PAGE =>
I have to things to notice: Yesterday I had an occurrence of looking for porn. One of my favourite models has released a new video and I couldn't stop myself from viewing pictures of him. It's stupid, but I somehow can't stop myself from looking up his list of videos and waiting for new releases. There is still a huge fear of missing out, although there is actually nothing to miss if I'm not interested in porn anymore. So I looked at pictures, got aroused, but stopped after a while and didn't masturbate. Just touched a little. I think looking for porn is still a bad habit and I should really stop it because it just makes my reboot harder. In my mind it's totally clear, but I somehow can't stop that compulsive behaviour.

Today I had sex with a guy I know. Well, it was more like cuddling with some oral. It was nice. I got a good erection several times, which is actually a good sign. I've had dates with that guy where I didn't get hard at all, even though I was aroused and I liked it. I didn't orgasm, which I think is good for my reboot, but somehow I'm also worried that he might think bad about this. Although I know he does not. I was even thinking about watching porn afterwards, but I discarded that thought quickly. It's better to stay clean in order to have better sex in the future.
 

scott.84

Member
Day 28

Today I'm finishing four weeks. So I'm only one week away from my previous "record", if you want to call it that way. Besides from occasionally looking for new material without downloading and watching it, my reboot is going good so far. I wake up earlier and I'm more motivated to do things. The only thing which I'm afraid of is dating people because at some point I would have to explain them that I'm rebooting so this and that won't work...

I went running today and I'm feeling really good now. Tried out a new app which tracks my runs automatically. I used to go running regularly (three times a week) two years ago, but somehow didn't pursue that habit anymore. I'm really motivated to start working on my fitness again.

And I'm looking forward to beating my previous record of 35 days. It's only 7 days more to go 8)
 

scott.84

Member
Day 32

I'm getting worried. I'm approaching the point of my last record and my urges for porn and masturbation get stronger. Today was very stressful, I had a lot of meetings. I would have needed the time much more for preparing a presentation tomorrow. Besides that stress, I felt arousal in my pants and the urge to relieve myself by masturbating. It's not very helpful to cope with work related stress and the one caused by rebooting.

I was also compulsively looking for pictures of a porn model I like and engaged in sexting today. I think it was kind of a escape from my stress and from the boring meetings. Luckily, in virtual meetings one can do stuff which is impossible when meeting in person. Gladly, I stopped looking at the pictures after about 10 minutes. I had a feeling that it would better that way. Sexting got me very aroused, I know it's dangerous but I like the fact that phantasies with real people get me aroused more than porn.

So for me I have drawn the conclusion that I have to be careful. I know my behaviour can easily lead to relapse (I have experienced it).

Another thing I'd like to add (just for documentation): I'm not sure, but that incident on March 28th could have also been a very ruined orgasm. Until now, I thought that it was just precum which spilled out after playing with my dick for too long. (Well, it actually came out 30 seconds after I had stopped playing with it because I was afraid I could orgasm). So my last real orgasm was on March 15th, I might have had a ruined one on March 28th and since then I have been clean (apart from minor violations).

REQUEST A =>
Answer these questions using the journal entries:
(i) What previous record of days does the writer hope to beat?
(ii) How often did the writer go running two years ago?
(iii) On what date was the writer's last real orgasm?

DATASET CONTENT =>
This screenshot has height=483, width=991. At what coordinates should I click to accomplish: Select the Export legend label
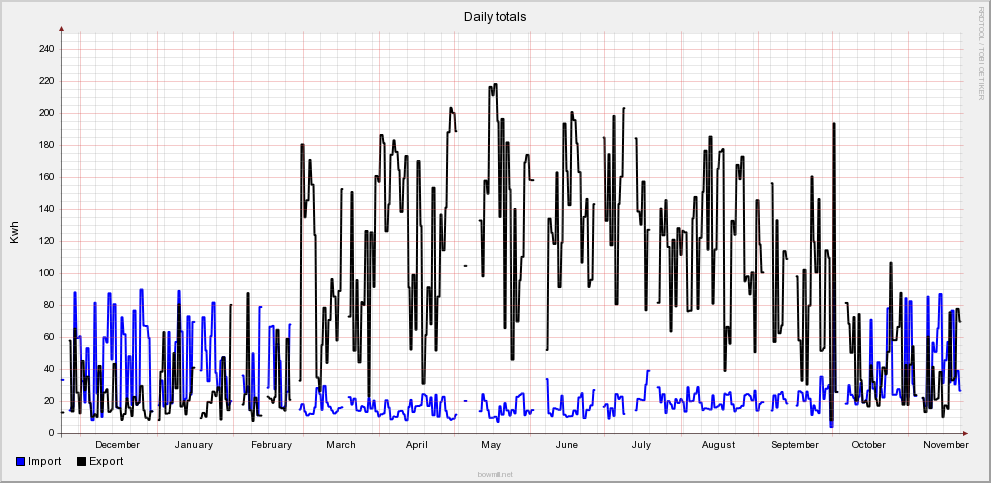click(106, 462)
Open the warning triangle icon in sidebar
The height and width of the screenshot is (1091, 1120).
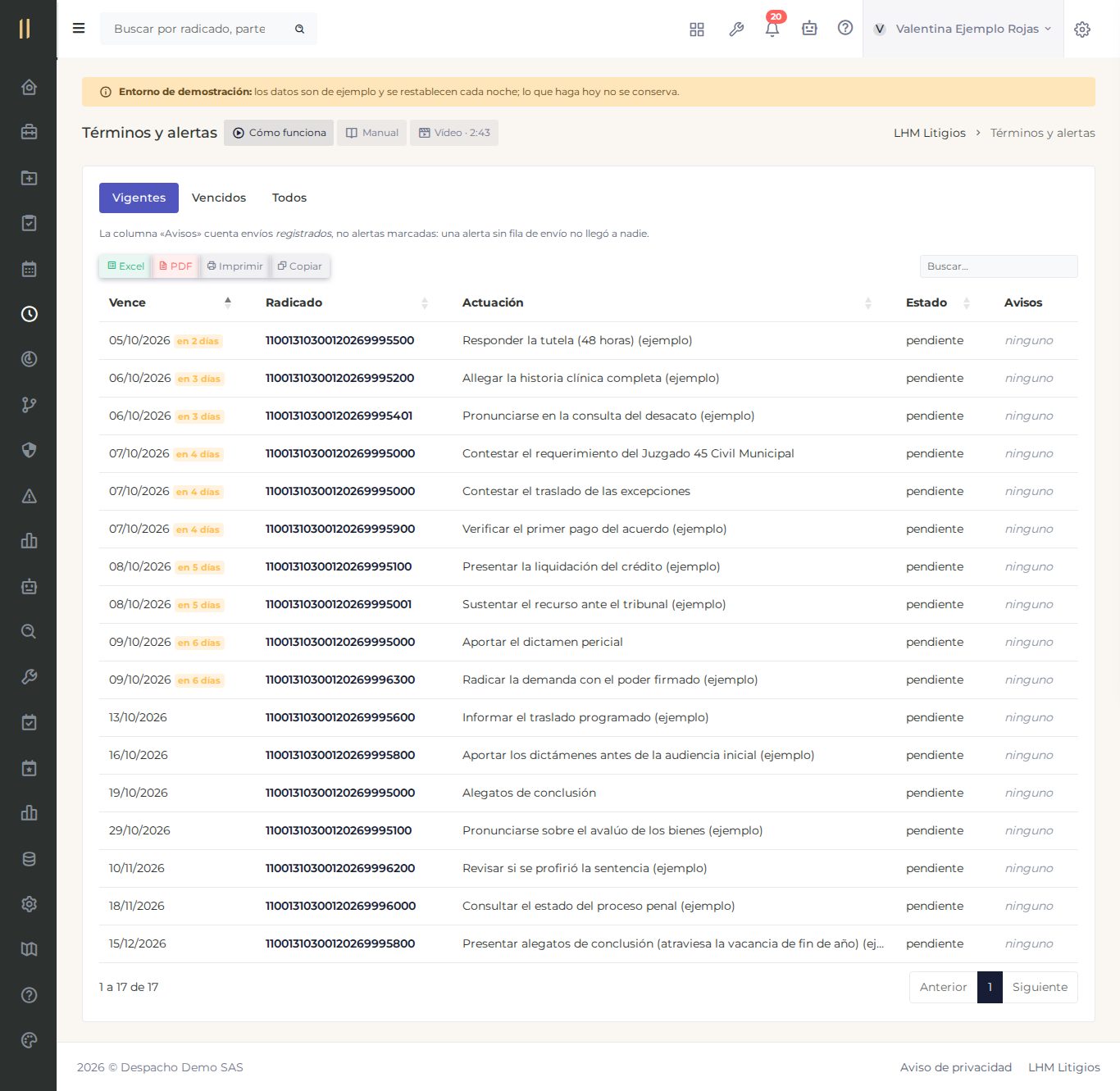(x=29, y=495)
---
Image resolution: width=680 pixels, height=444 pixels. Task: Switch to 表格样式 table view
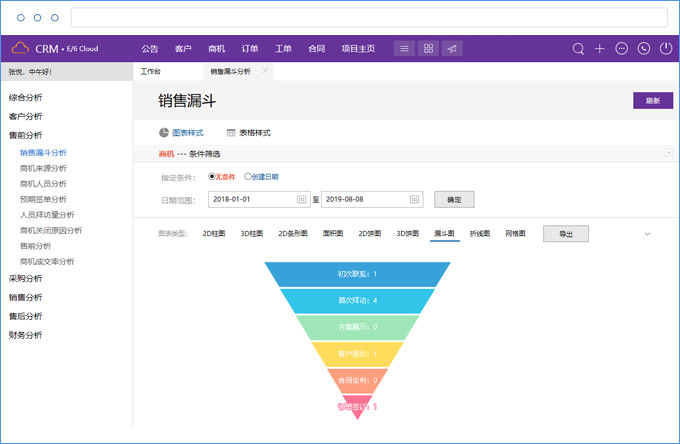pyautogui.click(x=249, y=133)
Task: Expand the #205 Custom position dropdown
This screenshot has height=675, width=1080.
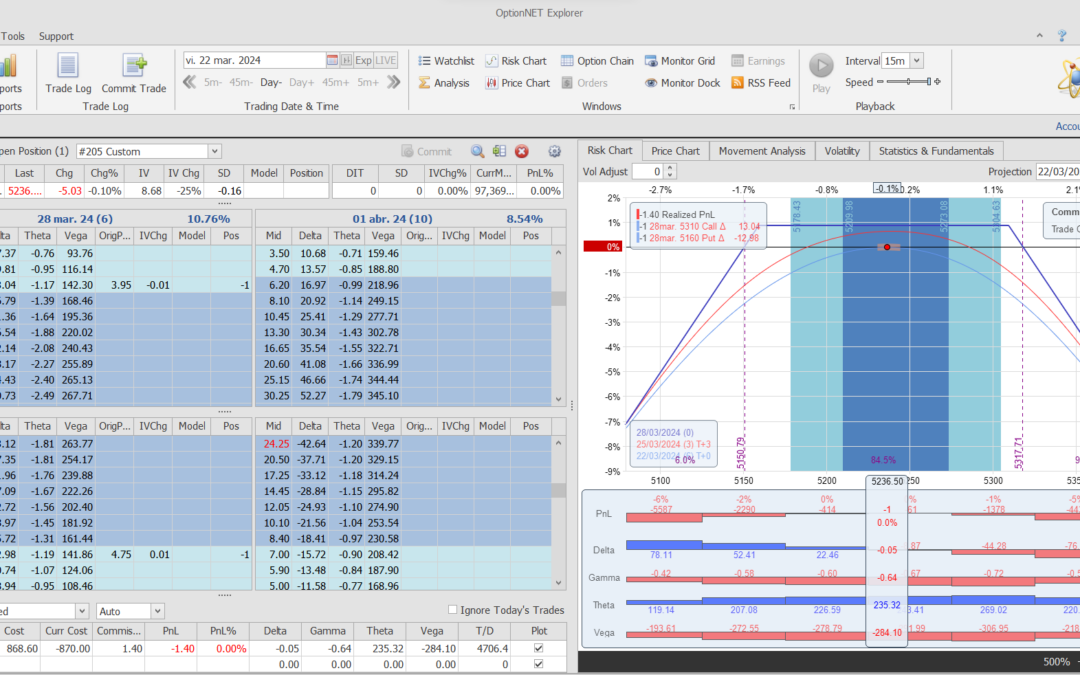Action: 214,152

REQUEST B =>
Lay out the stretch of the records from the line that contains "This screenshot has height=483, width=991." through the line that contains "(x=29, y=495)" as a JSON list of strings, with one string per line and blank lines omitted. Leave the pictures out.

RIGHT ANSWER A =>
(i) 35 days
(ii) Three times a week
(iii) March 15th

RIGHT ANSWER B =>
[
  "This screenshot has height=483, width=991. At what coordinates should I click to accomplish: Select the Export legend label",
  "click(106, 462)",
  "Open the warning triangle icon in sidebar",
  "The height and width of the screenshot is (1091, 1120).",
  "(x=29, y=495)"
]